GIVEN RECORDS:
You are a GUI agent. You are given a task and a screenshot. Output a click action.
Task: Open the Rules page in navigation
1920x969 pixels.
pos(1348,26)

--

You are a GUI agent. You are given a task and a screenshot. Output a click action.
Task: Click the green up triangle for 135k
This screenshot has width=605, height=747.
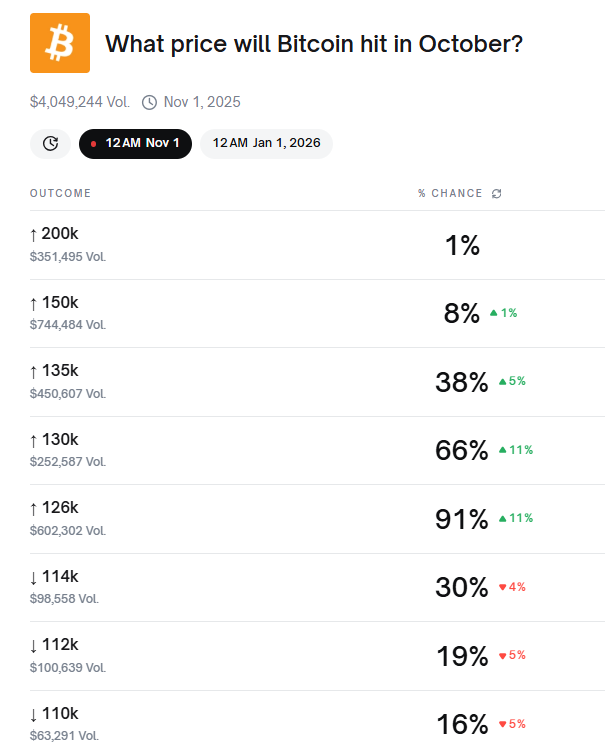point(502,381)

...

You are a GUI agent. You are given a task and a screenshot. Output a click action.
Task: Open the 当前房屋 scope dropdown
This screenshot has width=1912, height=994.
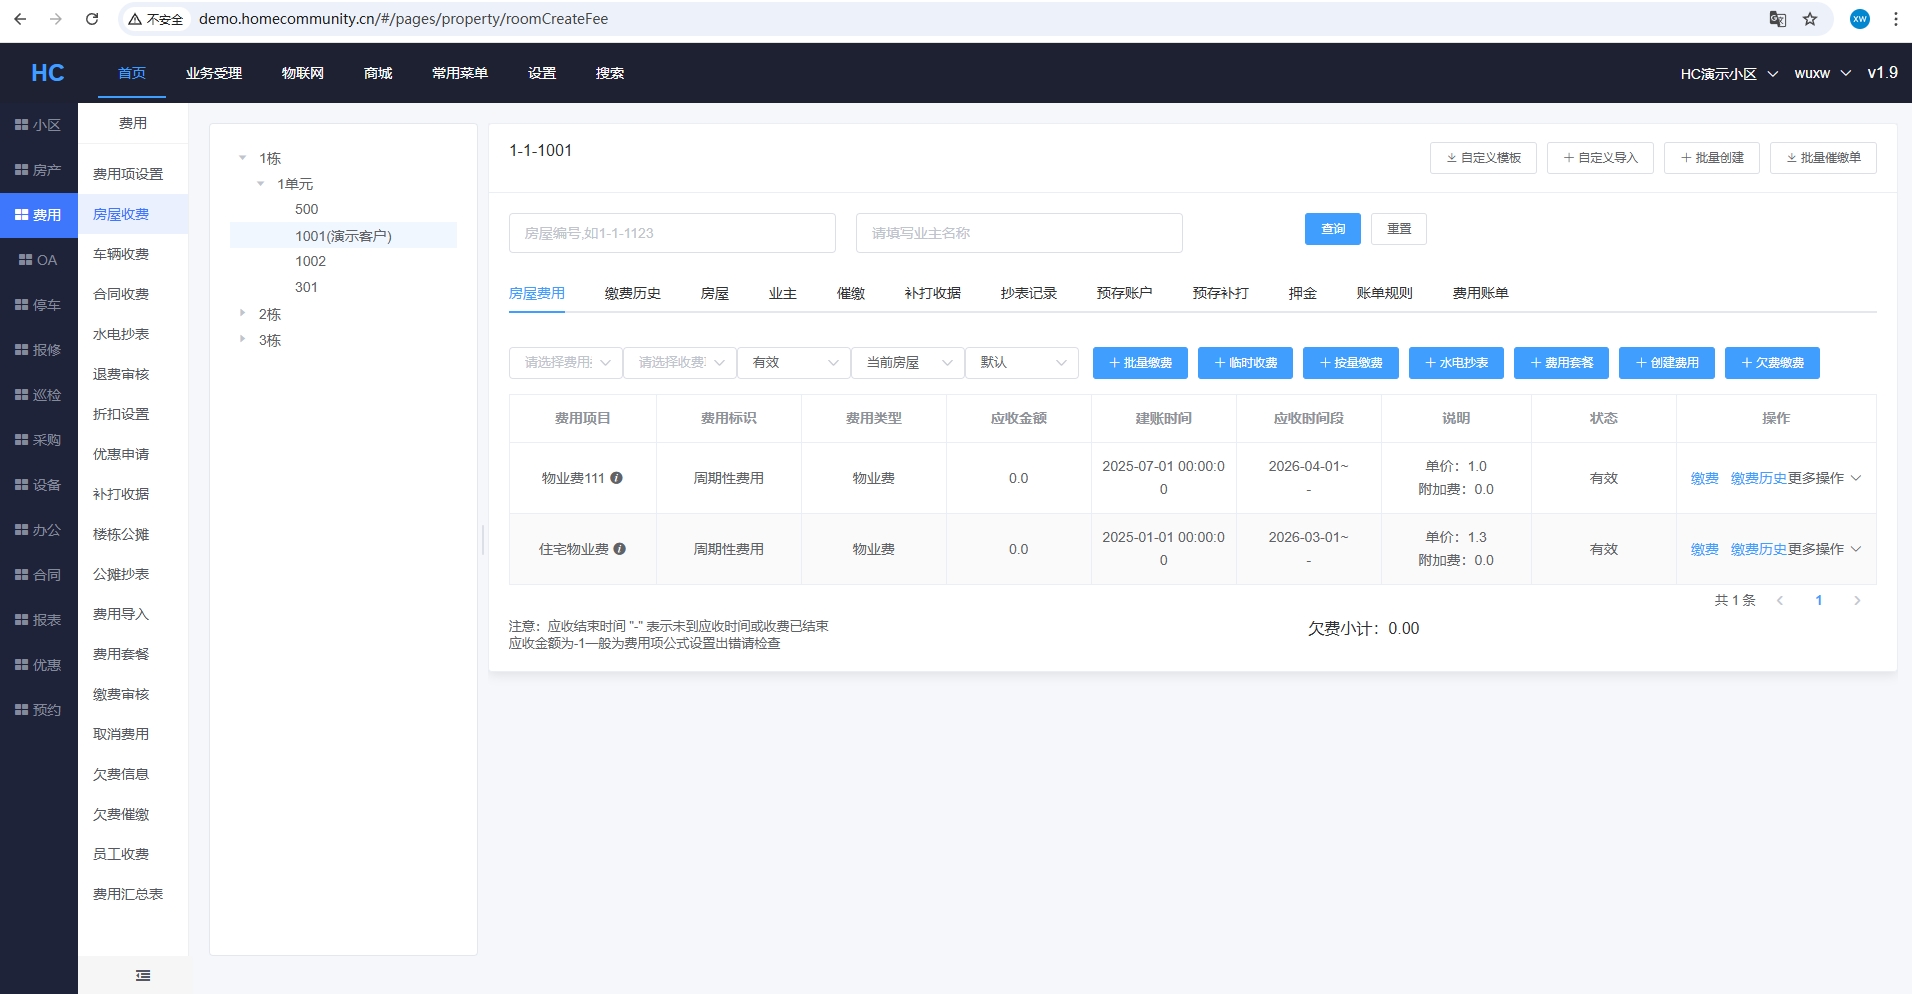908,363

WHAT IS REQUIRED:
Scan the preceding records for lines with the word "Open". Say how many there are and nothing else.

TASK OUTPUT:
2